Enforcement of the act is done by the Nunavut Human Rights Tribunal, located in Coral Harbour. Members of the Tribunal are appointed by the territorial Cabinet to serve a term of four years each. Terms may be renewed by the Cabinet, with no term limit.

Any person who believes their rights under the act have been infringed by the government or a private party may file a notification with the Tribunal within two years of any alleged contravention of the act. The Tribunal has extensive powers to investigate and to seek resolution of the dispute by mediation. If the matter cannot be settled, the Tribunal may conduct a hearing. If it concludes the complaint is substantiated, the Tribunal has extensive remedial powers and can issue orders against a party in breach of the act. Such orders are binding on a person in the same way as court orders.
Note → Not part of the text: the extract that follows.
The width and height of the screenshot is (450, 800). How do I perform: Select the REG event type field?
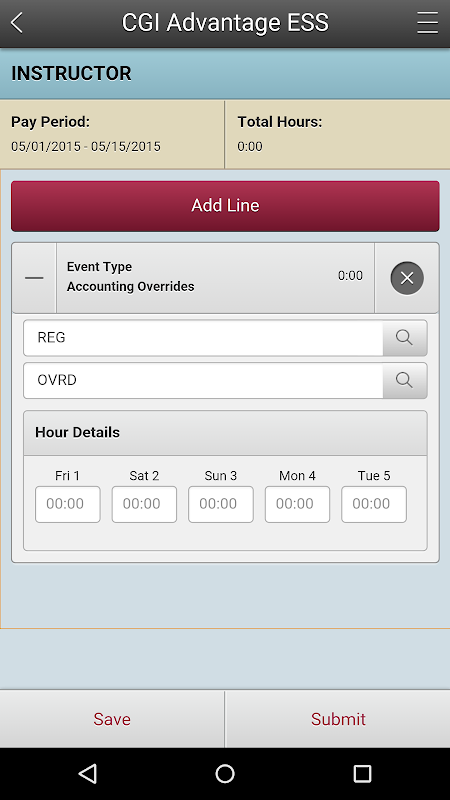(203, 338)
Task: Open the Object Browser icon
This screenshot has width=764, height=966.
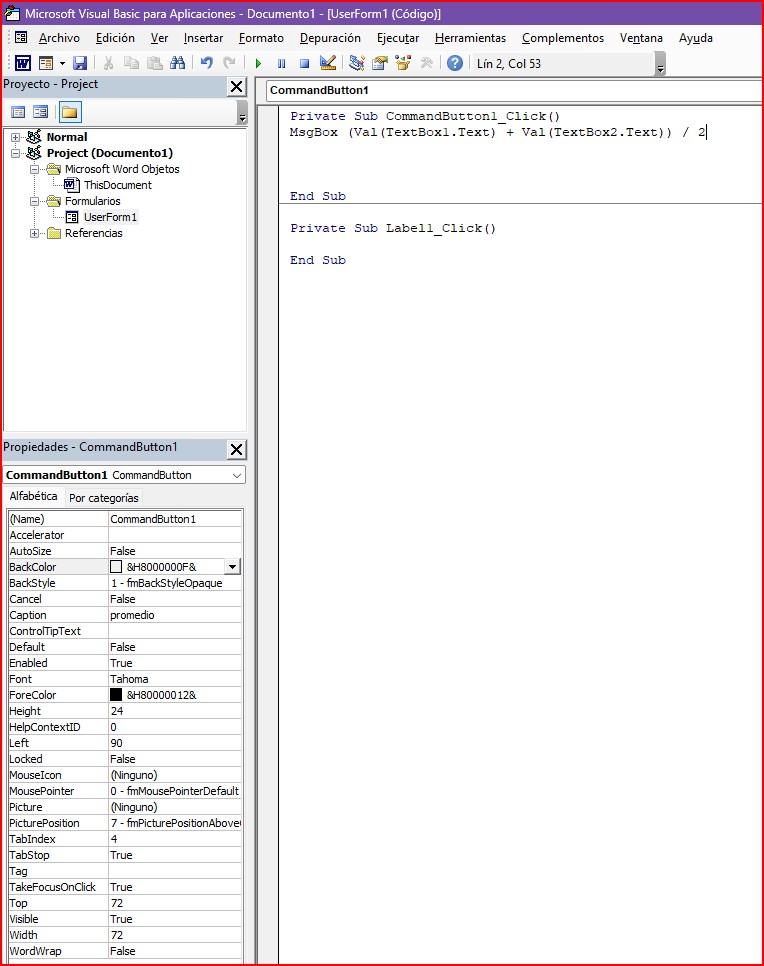Action: click(403, 63)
A party who is dissatisfied with a decision of the Tribunal can appeal it to the Nunavut Court of Justice.

== Sexual orientation controversy ==
The proposed Human Rights Act attracted criticism from both progressives and conservatives prior to its passage. Progressives were disappointed that the bill, unlike similar legislation in the Northwest Territories, did not recognise gender identity as a protected ground. More conservative MLAs, on the other hand, attempted to remove references to sexual orientation as a protected ground in the bill.
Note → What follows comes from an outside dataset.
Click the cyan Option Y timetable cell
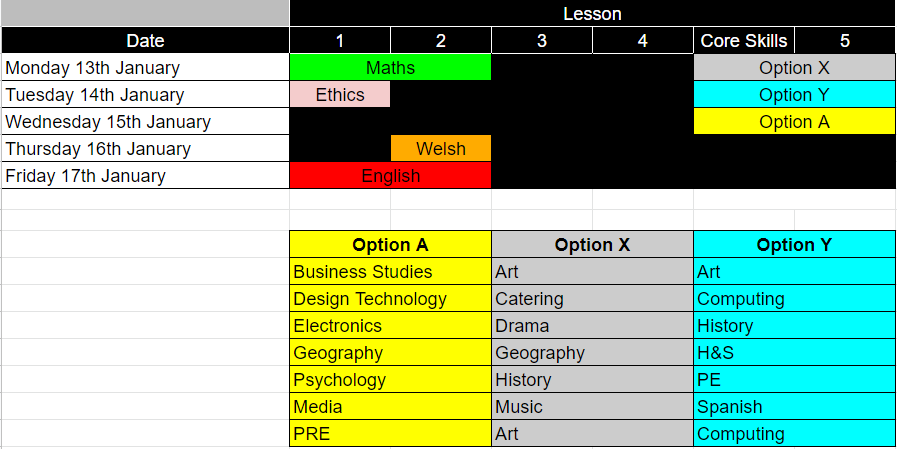 pyautogui.click(x=794, y=94)

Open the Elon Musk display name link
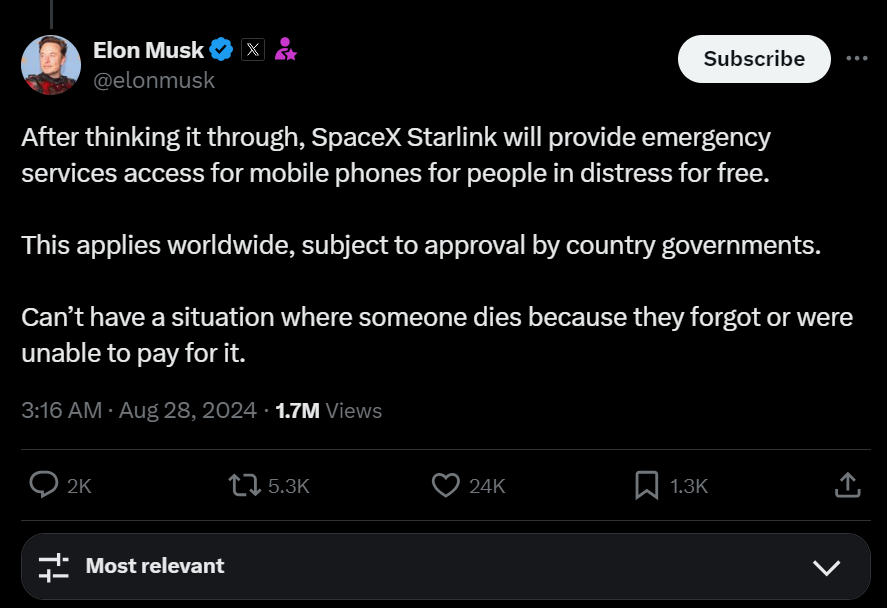point(148,49)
On the night the bill was passed into law, Patterk Netser, the member for Nanulik, moved to strike the words "sexual orientation" from the list of protected grounds, as many members had concerns that the bill would contribute to the adoption of same-sex marriage in Nunavut. According to Premier Okalik, if this motion had passed, the federal government would not have provided Nunavut's Human Rights Tribunal with the ability to adjudicate disputes; protection of gay, lesbian and bisexual Nunavummiut was a condition of the government granting this ability. Opponents of this motion argued that such an action would violate section 15 of the Canadian Charter of Rights and Freedoms. They referred to the Vriend decision of the Supreme Court of Canada, in which the Supreme Court read protection from discrimination on the grounds of sexual orientation into similar Alberta legislation. The Court held that omitting sexual orientation from a comprehensive human rights statute would be discriminatory, contrary to the Charter. The motion failed in the Legislative Assembly on the night of the bill's passage with six in favour, nine opposed and one abstention.
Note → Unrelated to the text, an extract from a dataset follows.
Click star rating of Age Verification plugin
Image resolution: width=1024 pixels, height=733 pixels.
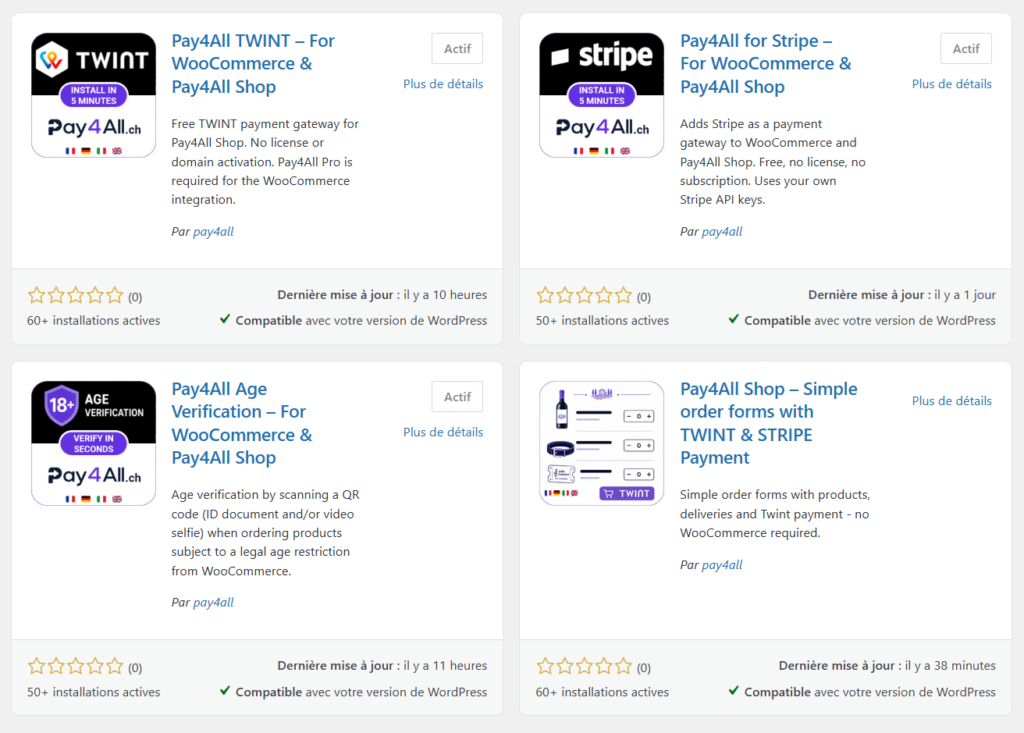(x=76, y=666)
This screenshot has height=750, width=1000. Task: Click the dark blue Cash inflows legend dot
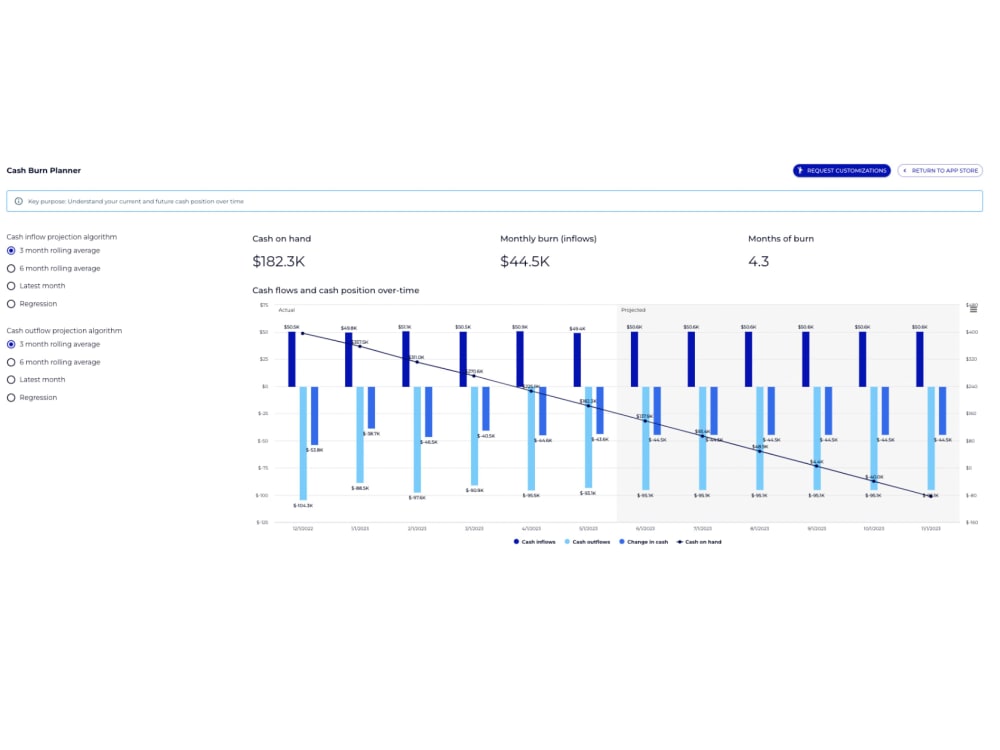pos(516,541)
The day after the passage of the law, a spokeswoman for Iqaluit Pride & Friends of Pride, an LGBTQ advocacy organisation, expressed disappointment that the Act did not include any reference to gender identity to protect transgender people from discrimination. While the group acknowledged that courts had already recognised transgender people as protected from discrimination under the grounds of sex, the spokeswoman pointed to similar legislation enacted in the Northwest Territories that referred to gender identity as a model.